* [TASK INSTRUCTIONS] Rewrite everything from the row containing "The image size is (802, 1435)." down to the row containing "[x=700, y=963]", both included and requests kept. Scale each answer coordinate by 2.4, round to whole numbers with halves going up, and leave the pictures out.

* [STORED RECORDS]
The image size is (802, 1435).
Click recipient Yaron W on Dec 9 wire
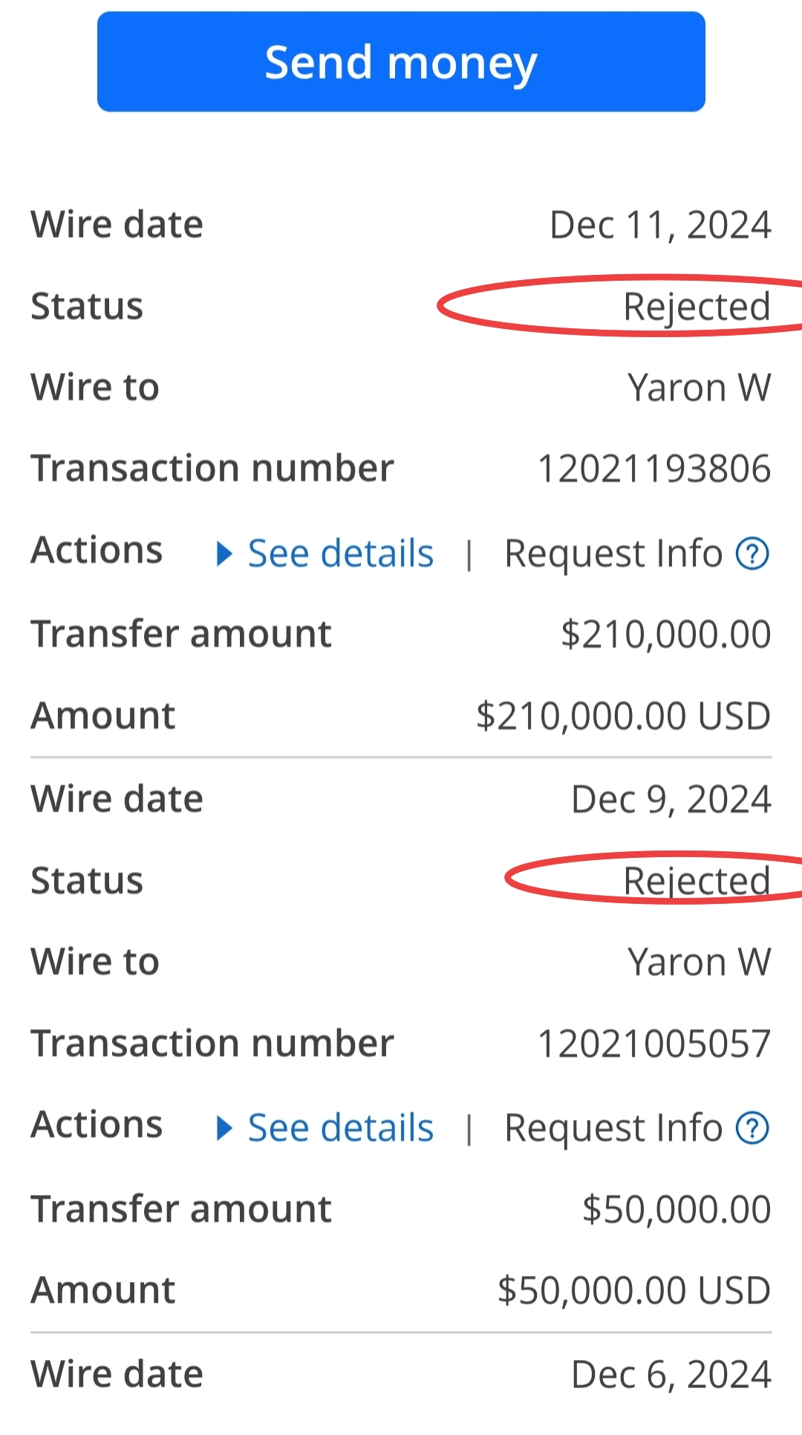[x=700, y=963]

...

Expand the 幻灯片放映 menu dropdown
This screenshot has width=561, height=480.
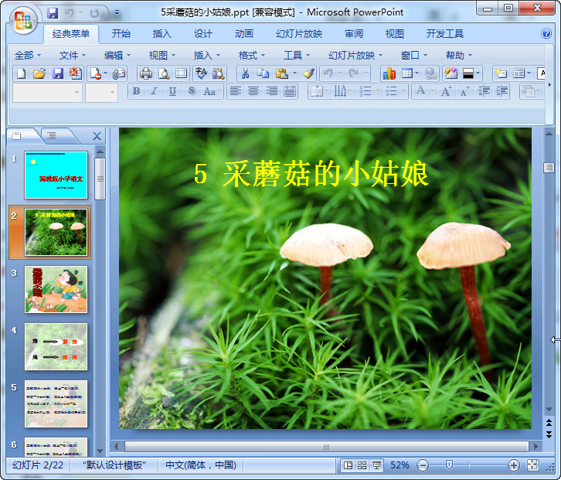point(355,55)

* [TASK OUTPUT]
The image size is (802, 1435).
Click recipient Yaron W on Dec 9 wire
[x=1680, y=2311]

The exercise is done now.